◆ **Selected excerpt**
New Year's Day has come and gone, but there's still one more resolution you should make: get a HARP refinance for your underwater or low-equity mortgage, if you haven't done so already.
But you need to act by the end of the year, when the program expires. If you don't, and you're one of the 800,000 eligible homeowners who still haven't refinanced, you'll be throwing away tens of thousands of dollars in mortgage savings made possible by the federal government.
The Home Affordable Refinance Program (HARP) offers an incredibly good deal for mortgage borrowers whose homes lost value during the downturn. It allows you to refinance your old, high-interest rate mortgage at today's low rates, even if your current home value or income would normally prevent you from refinancing.
Refinancing through HARP can provide an average savings of $2,300 per year in mortgage interest, according to the Federal Housing Finance Agency (FHFA), which oversees the program. Freddie Mac reports annual savings may vary from $1,200 up to $6,000, depending the size of one's mortgage and the rate they are currently paying. Borrowers who opt for a shorter term to lop several years off their mortgage payments can save even more.

◆ **Information given**
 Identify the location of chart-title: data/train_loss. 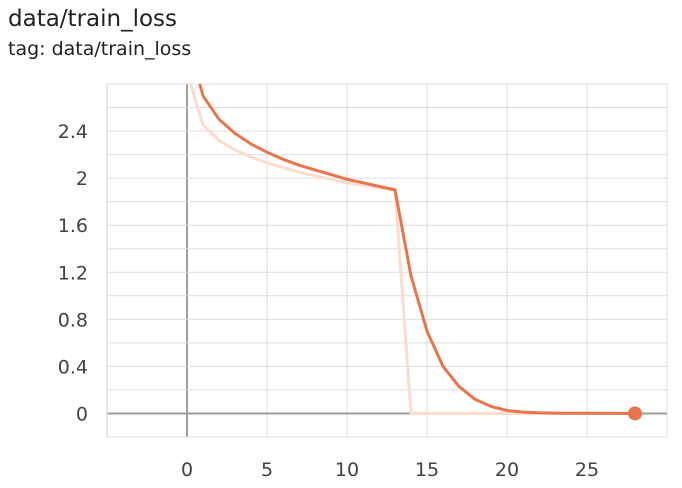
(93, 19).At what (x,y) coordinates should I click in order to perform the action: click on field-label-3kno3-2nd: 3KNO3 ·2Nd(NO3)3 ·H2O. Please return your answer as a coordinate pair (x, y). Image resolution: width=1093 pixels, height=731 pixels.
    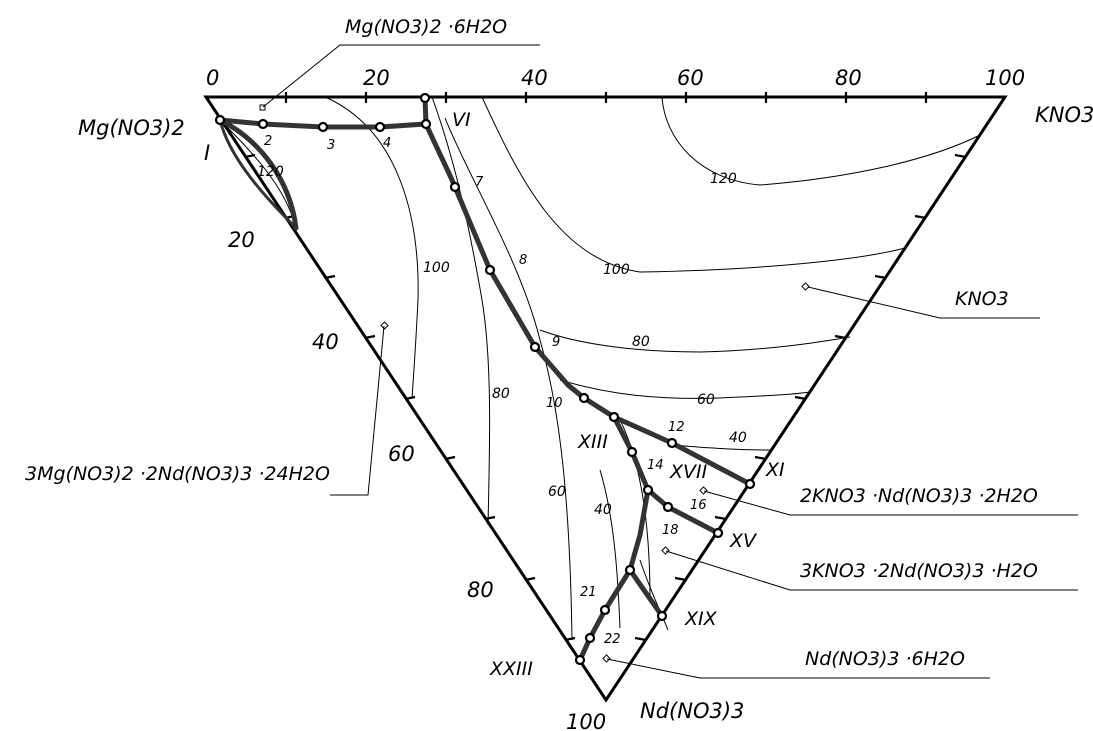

...

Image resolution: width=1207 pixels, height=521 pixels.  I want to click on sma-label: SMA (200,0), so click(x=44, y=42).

◆ **Check your understanding**
(a) In the passage on HARP refinancing, what average annual savings in mortgage interest does the Federal Housing Finance Agency report?
(b) Carry on writing the passage on HARP refinancing, starting after its final sentence.
The entries are not needed here.

◆ **Answers for this exercise**
(a) An average of $2,300 per year.

(b)
Some 3.2 million homeowners have already refinanced through HARP, but surprisingly, one-fifth of those who would benefit and could qualify still have not done so - and time is running out. So if you're in that remaining 800,000, or are wondering if you might be, here's a rundown of the key points about the program
#1 - It's not a scam!!!!!!!
Surveys have found that one of the main reasons that qualified borrowers don't take advantage of HARP is that they're suspicious that it might be some sort of scam. That could be because 1) they've heard about bogus mortgage rescue schemes that seek to defraud homeowners; 2) it seems too good to be true; and 3) the program is being aggressively promoted by lenders, many of them fairly small and obscure, using direct mailings that unfortunately may call to mind other, more dubious promotions.
Here's the real deal: HARP is a program created by the federal government. It's run by the Federal Housing Finance Agency (FHFA) through the government-sponsored enterprises Fannie Mae and Freddie Mac. HARP refinances can only be offered through legitimate mortgage lenders authorized to offer Fannie Mae or Freddie Mac loan products - scam artists and fly-by-night operations need not apply.
#2 - It's not welfare!!!!!!
Some qualifying homeowners who might benefit from HARP may have refused to take advantage of it because they assume it's some sort of government handout. It's not.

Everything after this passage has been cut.